Die Bahn verweist auf eine Ausnahmeregelung: "Soweit Fahrzeug- und Maschinenarten benötigt werden, für die eine solche Nachrüstung am Markt derzeit nicht verfügbar ist", heißt es im richterlichen Vergleich, "dürfen diese auch weiterhin ohne Rußfilter eingesetzt werden." Somit fuhr am Mittwoch nur noch eine Maschine. Die ohne Nachrüstmöglichkeit. Parkschützer interpretieren den Passus anders: "Konkurrierende Unternehmen bestätigen, dass es für alle eingesetzten Fahrzeuge Alternativen mit Rußpartikelfilter gäbe."

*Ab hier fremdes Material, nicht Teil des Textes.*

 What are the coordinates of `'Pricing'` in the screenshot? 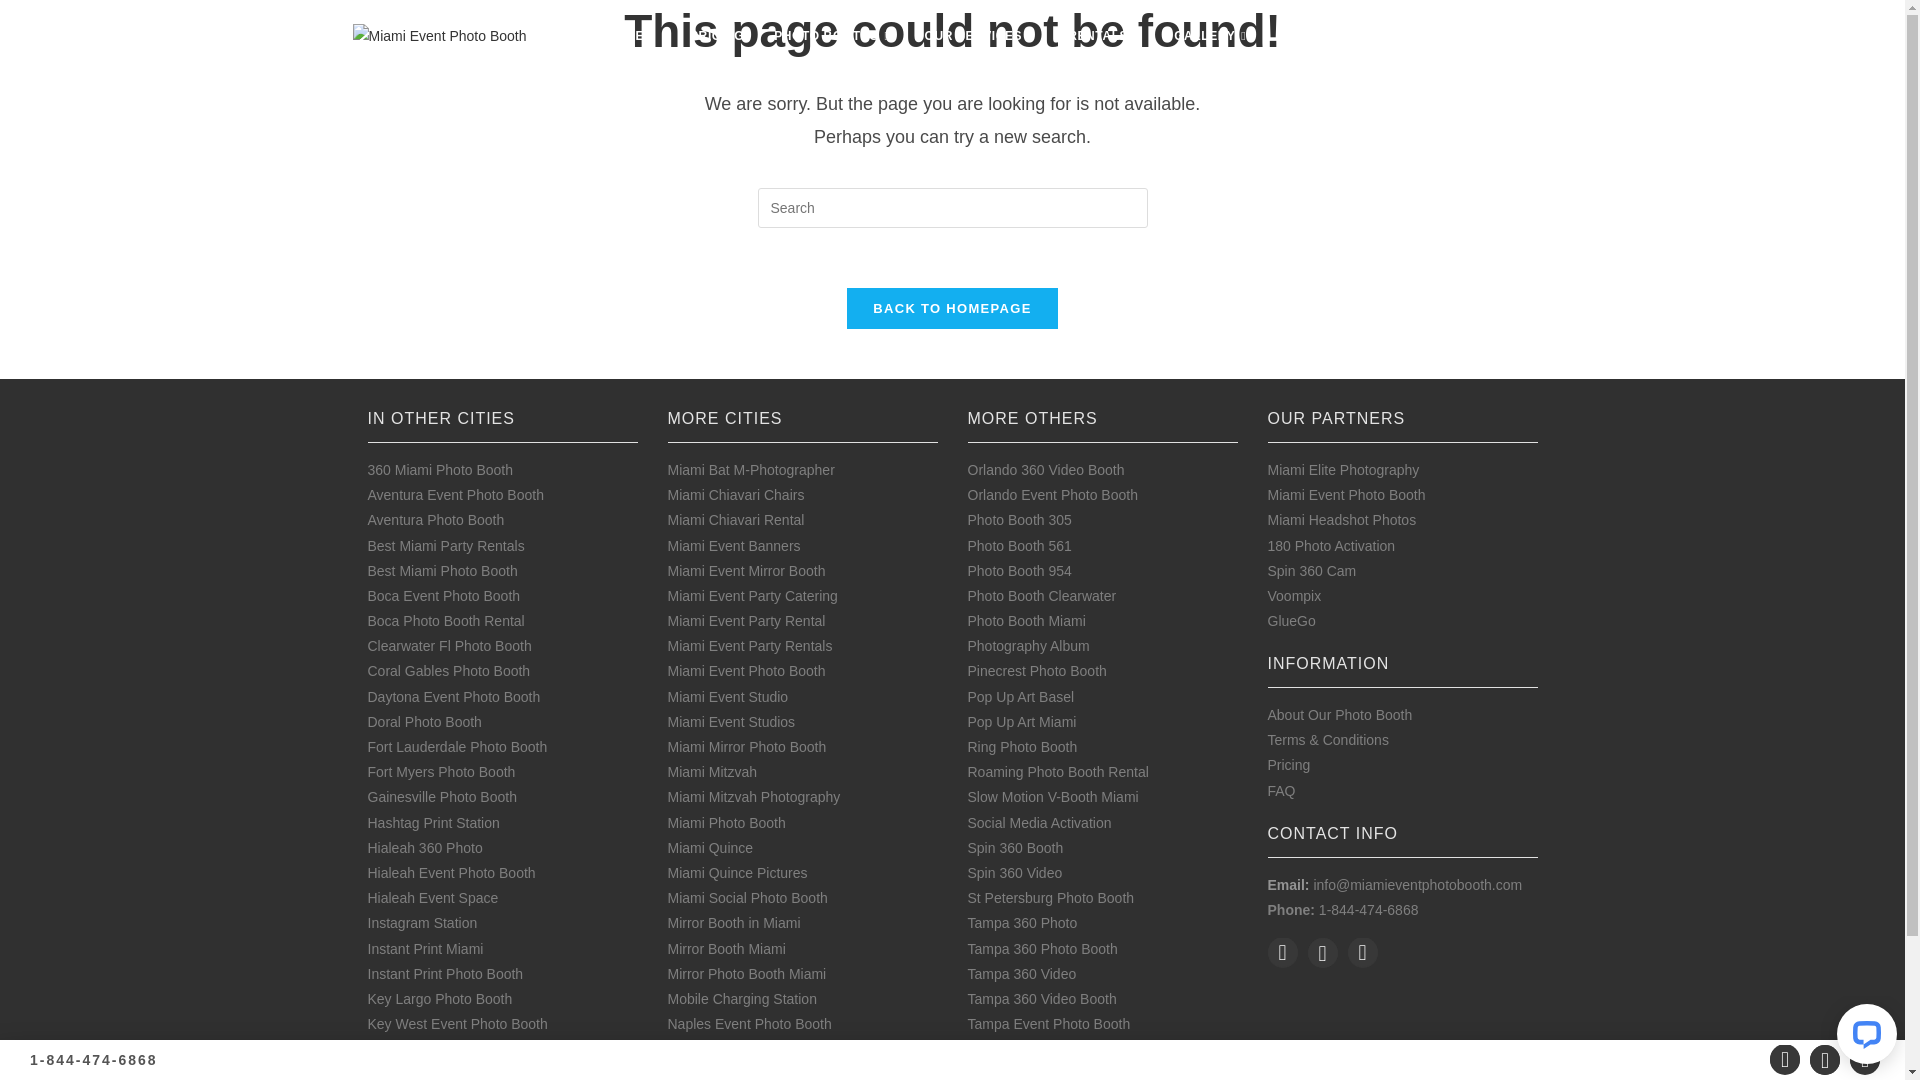 It's located at (1289, 764).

Wer recht hat, entscheidet das Verwaltungsgericht. Die Bahn hat bis zum 15. Februar Zeit für eine Stellungnahme. Beim geforderten "Zwangsgeld von bis zu 250.000 Euro" dürfte sich die Deutsche Umwelthilfe freilich vertan haben: Die Zivilprozessordnung sieht vor, dass der Betrag 25.000 Euro nicht übersteigen darf. - Doppelt hält besser, dachte sich Gangolf Stocker vom Aktionsbündnis gegen Stuttgart21: Er kündigte wegen der Rußfilter eine Anzeige bei der Staatsanwaltschaft an. Über die Art der Straftat machte er keine Angaben.

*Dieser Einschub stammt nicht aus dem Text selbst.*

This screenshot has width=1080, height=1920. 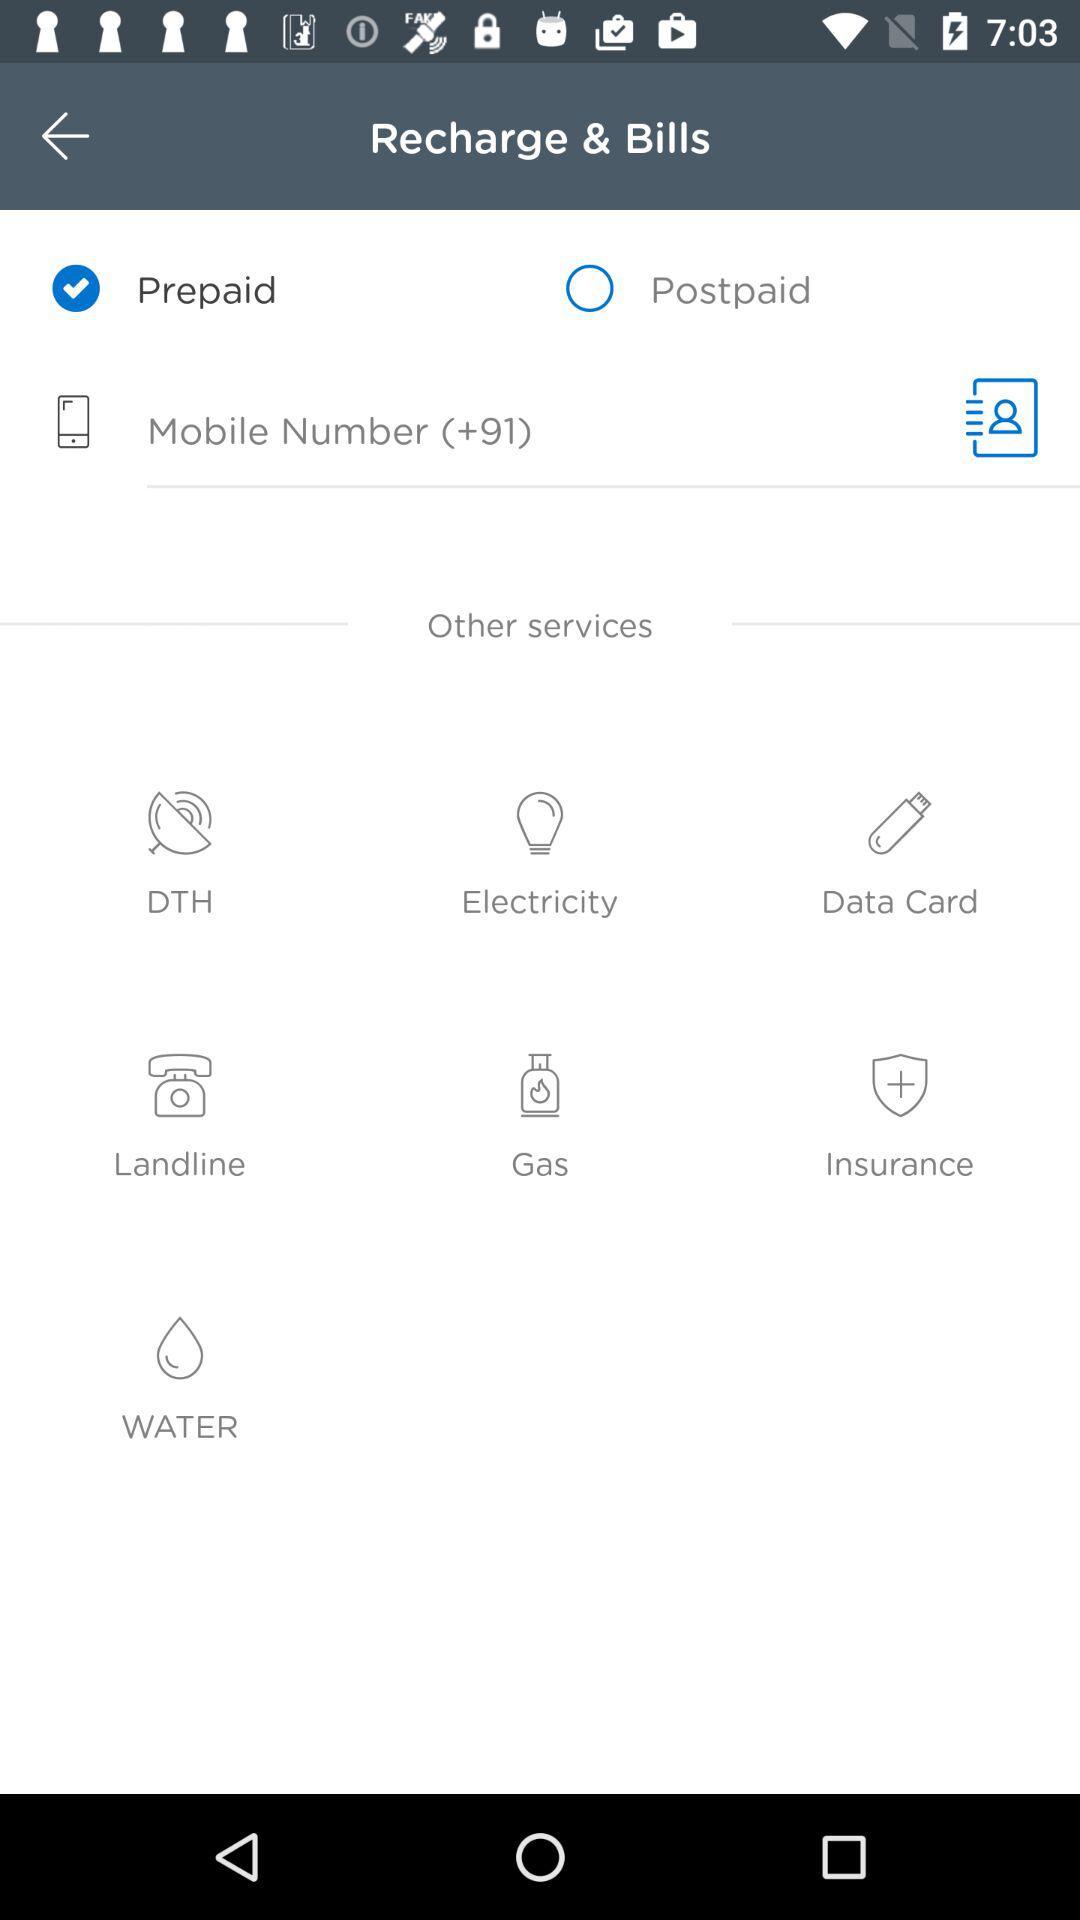 I want to click on w, so click(x=108, y=135).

Die Umpflanzung zweier Bäume nahe der Mahnwache am Nordausgang sorgte dagegen für weniger Zündstoff: Vize-Polizeipräsident Norbert Walz suchte die Aktivisten am Donnerstag um 3.44 Uhr auf, um sie zu überzeugen, den Bereich während der Auspflanzarbeiten aus Sicherheitsgründen kurzzeitig zu verlassen. Tatsächlich war es weniger der Widerstand der Gegner, der zu Verzögerungen führte. Beim Abtransport von Baum Nummer 12 streikte die Kippvorrichtung der Rundspatenmaschine. Zweimal wurde am Wagen geschweißt und geflext - und erst um 14.15 Uhr war das Fahrzeug bereit für Baum Nummer 13, der kurz nach 16 Uhr weggefahren wurde.

Als Fehlalarm erwies sich die Feststellung der Parkschützer zur Mittagszeit, dass der falsche Baum beseitigt werden soll. "Das zeigt, dass der Bahn weiterhin alles egal ist", hieß es. Eine Nachprüfung ergab: Es war der richtige Baum. Allerdings war auf dem veröffentlichten Lageplan der Bahn AG ein Baum zu viel eingezeichnet. Immerhin: An der Gesamtzahl von 16 Bäumen, die weichen müssen, ändert sich nichts.